When Adam was standing alone in the Garden, the entire human race was not there. God had said repeatedly that what He had been making was good. But when he looked at Adam, He said that it is not good for man to be alone. And so He made a helper suitable to him.
That helper was Eve, the second knitting needle. God determined to create a human race much grander in scope than the small human race standing before Him in the Garden. And so He took those two, brought them together, and a child was born. And then another child and another. Pretty soon the growth was exponential. Now there are billions of us, and there will be billions upon billions more.
As the human race grows, we forget the oddness of the process by which it grows. We are all connected. As the human race expands, God is still using His complicated knitting machine—knit one, purl two—and the result is this enormous web of humanity. When we forget this, we start thinking that we are autonomous inidividuals; we think that the human race is constituted the way the angels are. Each person is an independent monad, detached from every other person. And so we idolize the individual.
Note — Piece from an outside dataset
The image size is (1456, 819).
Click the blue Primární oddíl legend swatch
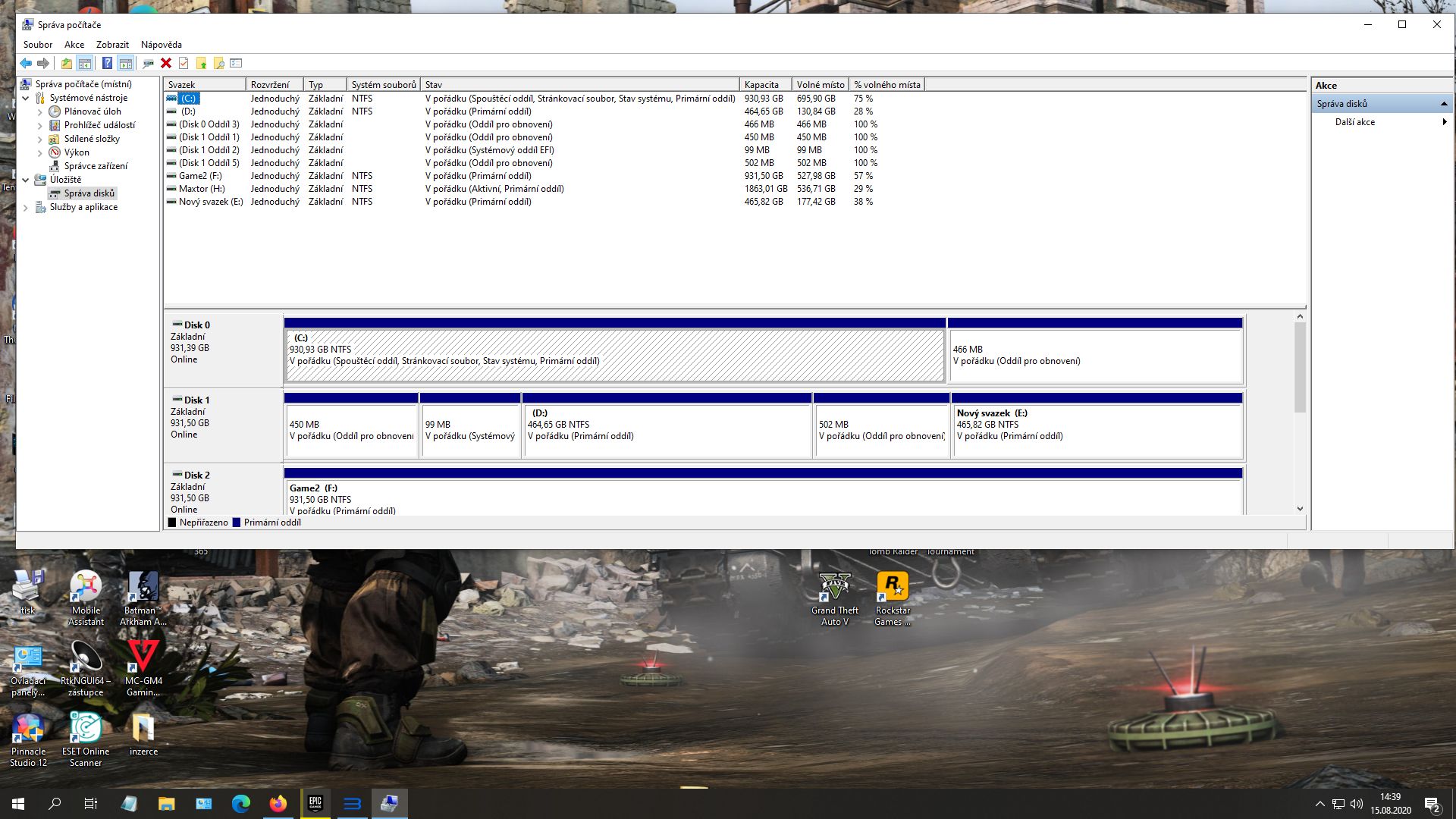(x=237, y=522)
But to borrow a word from Girard, we are actually interdividuals.
One of the central lies of modernity is that we are autonomous, stand-alone individuals. But we are woven together, and we are woven together in ways far more complicated than the sexual weaving that brought us into existence in the first place.
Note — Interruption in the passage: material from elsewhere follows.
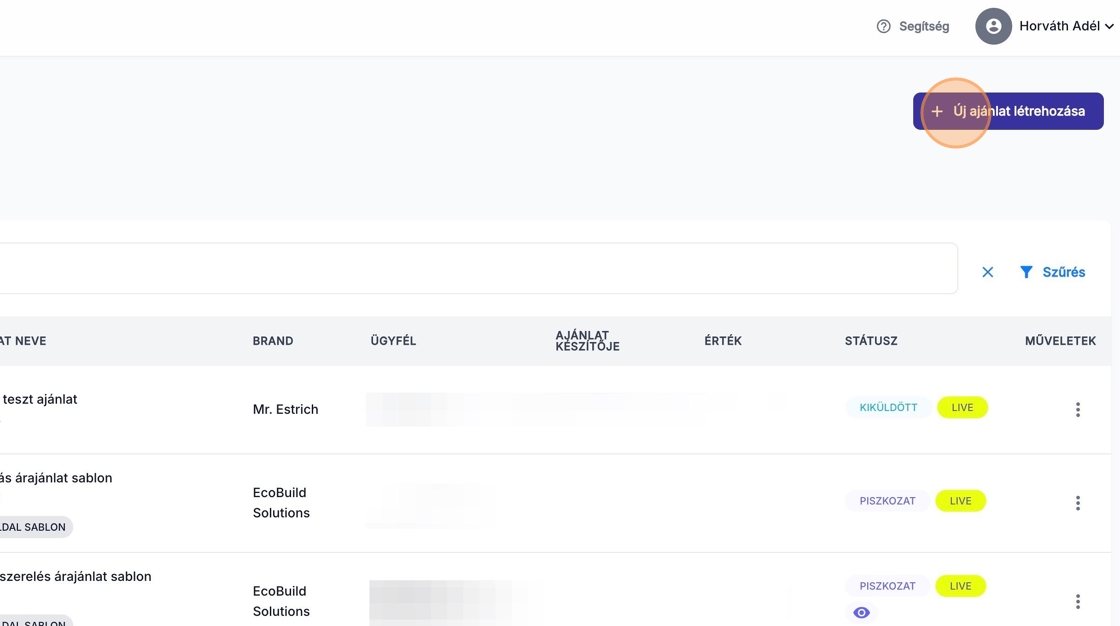Screen dimensions: 1120x626
Task: Click the Szűrés funnel filter icon
Action: [1026, 272]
We can distinguish one individual from another, obviously, but when we do this, we are not distinguishing one pebble from another or one ball bearing from another. We can distinguish one leaf on the tree from another leaf on the tree, but as we do, we have to recognize that the leaves share a deep connection. We are all cousins through Noah at the very least.
To complicate this "knitting" illustration, we have to remember that God is knitting two humanities at once and He is doing it simultaneously. If a woman were knitting a sweater, and the project went wrong (as it sometimes does) she frequently has to tear everything out and start again. And this is what we might think God should have done when Adam and Eve rebelled in the Garden. Why didn't He start over?
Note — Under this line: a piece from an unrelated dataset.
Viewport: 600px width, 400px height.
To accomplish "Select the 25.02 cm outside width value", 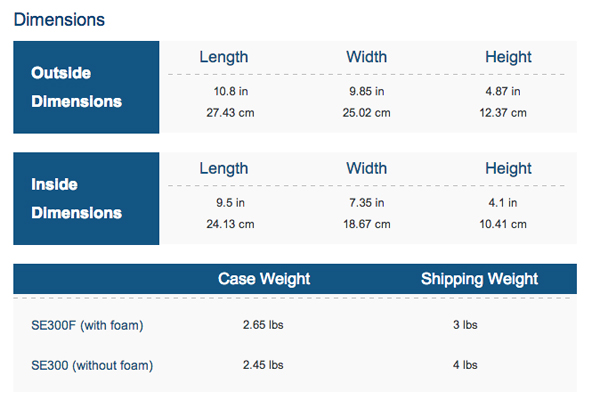I will pyautogui.click(x=366, y=112).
He promised that He would correct the problem, and He promised this right away (Gen. 3:15). But His way of actually doing this has been really remarkable. At first it looked as though He just kept knitting the bad sweater. But then, after thousands of years, He began knitting another one right in the middle of the first one. This second one promises to overtake and entirely replace the first one, and when it does, we will all see that the resultant glory is far greater than it would have been had God just "torn out" Adam and Eve in death and started over.
So what does this have to do with marriage? In a covenant Christian marriage, we are still male and female. He is still using knitting needles. Children are still begotten, carried, born, nursed, fed, clothed, and educated in our day just as they were in the old humanity. And yet God is using this same instrument in order to accomplish His larger and different work. He is establishing a new humanity in the earth. But He is not doing this in a way that permits us to think that we are "over against" the old humanity in some geographical sense.
Why does God make us one? Because, the prophet says, He is seeking godly offspring. This is not just begetting and bearing. The old humanity does that too. This is what happens when a godly husband and a godly wife trust the Lord for the salvation of their children and bring them up in the nurture and admonition of the Lord. And then, in a few short years, they find a husband or wife, and the next row starts. God is doing something magnificent around us, and He is doing it all the time. We really ought to pay more attention.